Anyone who is planning to name a new variety of rhododendron or azalea is urged to submit the name for registration. Names may be sent to J. Harold Clarke, Long Beach, Washington, who serves as Registrar for the A.R.S. These names will be checked over and if apparently satisfactory will be sent on to Dr. Harold Fletcher, the International Registrar at Edinburgh. The purpose of the registration is to prevent duplication of names and the use of names which would be misleading or for some other reason do not conform to the International Code. The second reason for registration is to get the descriptions on record, give a little publicity to the new things, and give members an opportunity to know what is coming along in the way of new plant material. Breeders who are considering naming varieties are urged to get registration blank from Dr. Clarke.
Registration may be accomplished by sending the description and name directly to Dr. Fletcher. However, we would like to have names submitted through the A.R.S. Registrar as we would like to print the names and descriptions in the A.R.S. Bulletin.
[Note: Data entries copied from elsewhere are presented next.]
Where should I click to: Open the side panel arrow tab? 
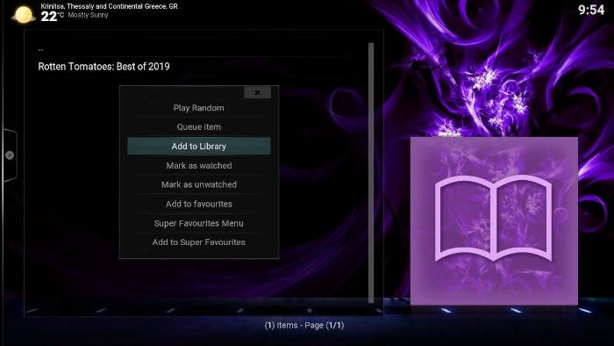(10, 155)
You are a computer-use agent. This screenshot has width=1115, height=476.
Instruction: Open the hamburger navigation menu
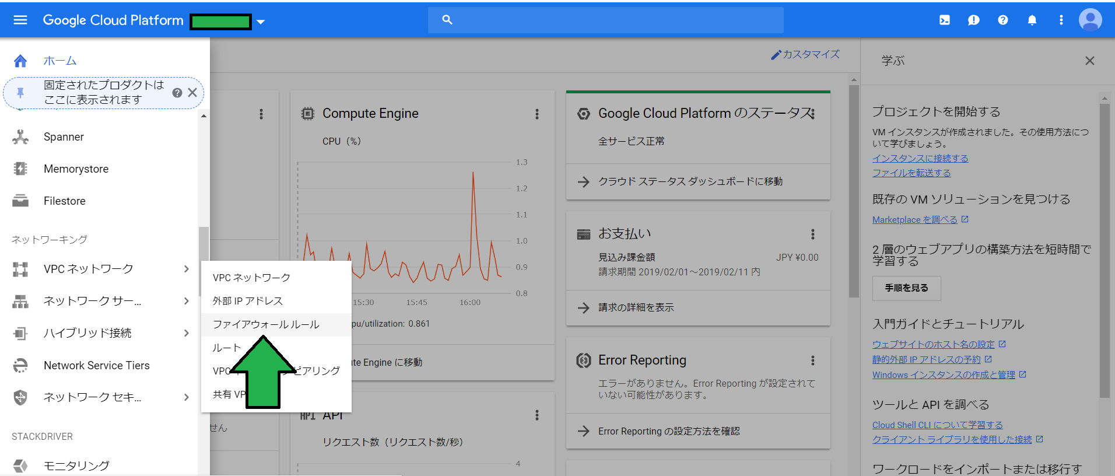pyautogui.click(x=20, y=20)
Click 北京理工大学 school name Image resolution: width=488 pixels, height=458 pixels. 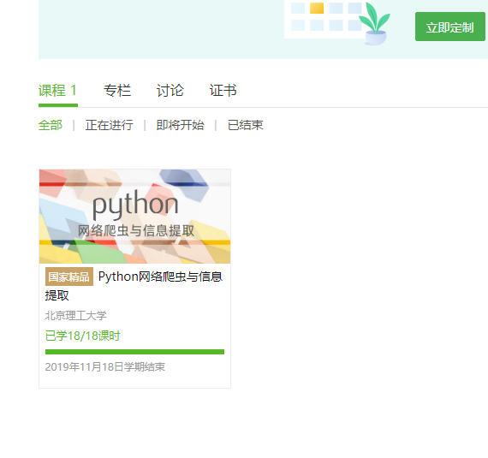(75, 316)
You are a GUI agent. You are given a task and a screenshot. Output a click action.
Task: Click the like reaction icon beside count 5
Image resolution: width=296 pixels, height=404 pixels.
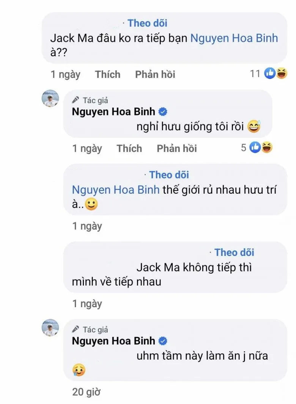point(255,148)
Some members have been sending the names directly to Dr. Fletcher and we hear about it by seeing the names as they appear in the R. H. S. Yearbook. It might be of more value to breeders to have the names and descriptions appear in the A.R.S. Bulletin, especially in view of the fact that they will be sent on to Dr. Fletcher and appear in the R. H. S. Yearbook, probably just as soon as they would if sent directly to Edinburgh.
It is urged that names be submitted for new varieties before they are actually distributed or advertised. A fairly large percentage of the names submitted have proved to be duplicates of names already in use for other varieties and so not eligible for registration. This creates a little problem, especially where the name has already been listed in a catalog or sold locally.
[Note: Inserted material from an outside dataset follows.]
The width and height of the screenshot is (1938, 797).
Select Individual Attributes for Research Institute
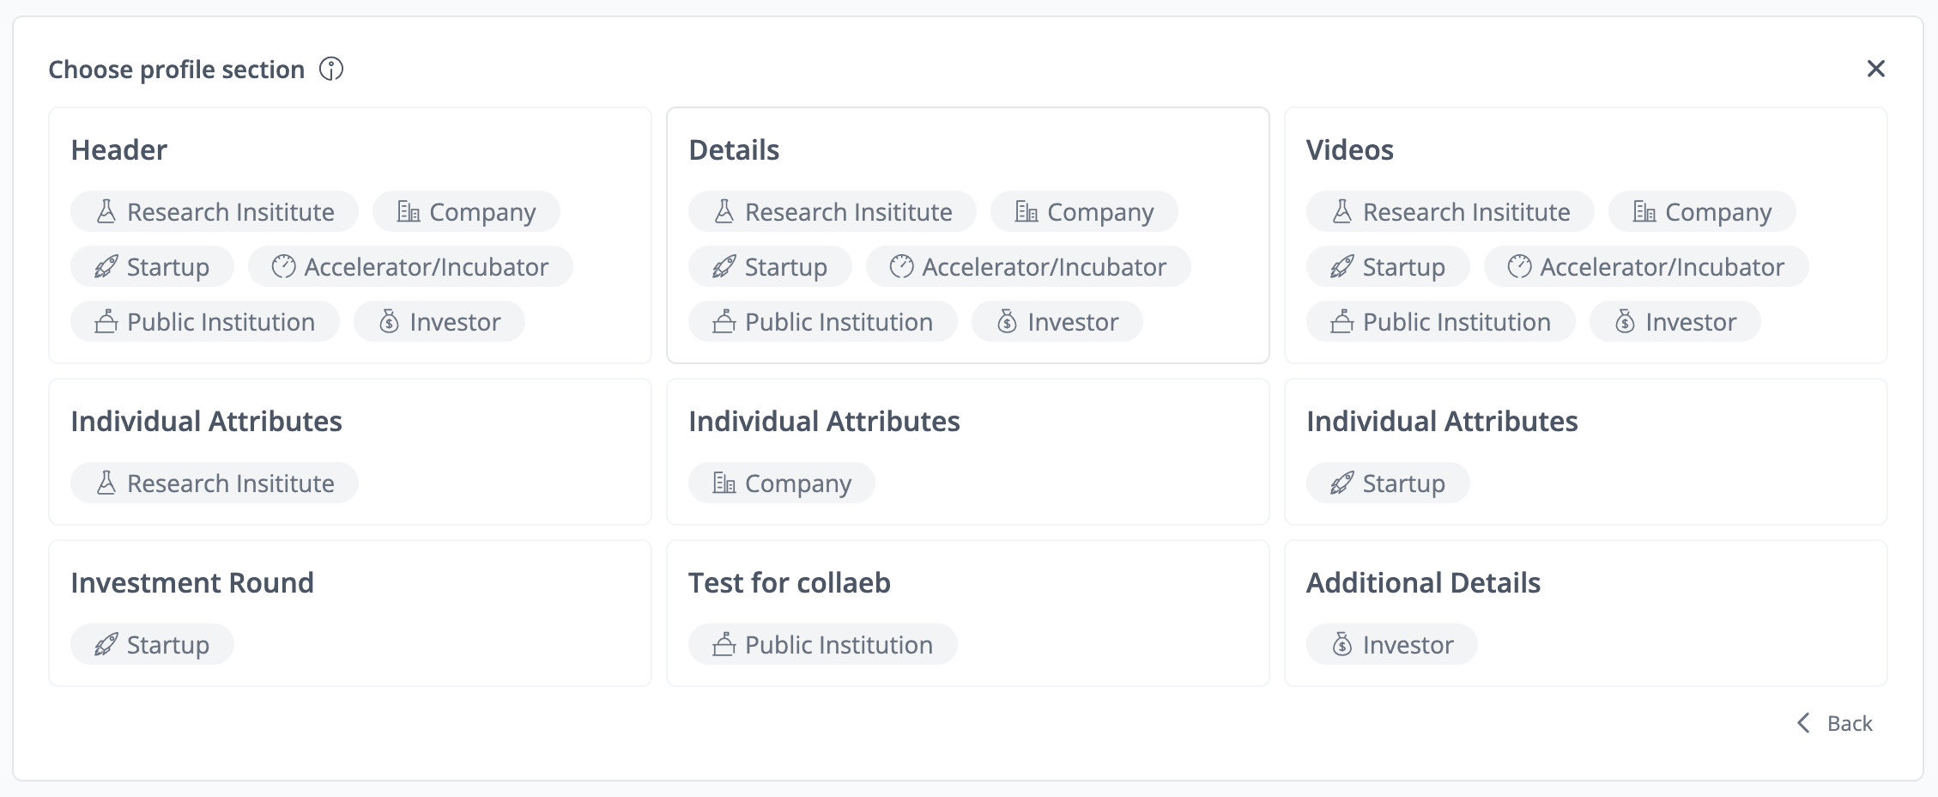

This problem of plant names is a common one in all plant Societies where there is a large number of varieties. We have had confusion in rhododendrons and azaleas in the past where the same name has been used for as many as half a dozen different plants. That can be avoided by registering the name before the plants are advertised or described in print. This does not mean that a list of names should be sent in and cleared before they are actually attached to a clone. This is not approved as there would be danger of tying up a lot of good names and then never getting around to applying them to a particular plant. Usually a breeder will have at least a few months between the time he finally decides to give a name to a variety and the listing of it in a catalog or descriptive article. This interval is the proper time to register the name so there will be time for correspondence if a name has to be turned down and a new one submitted.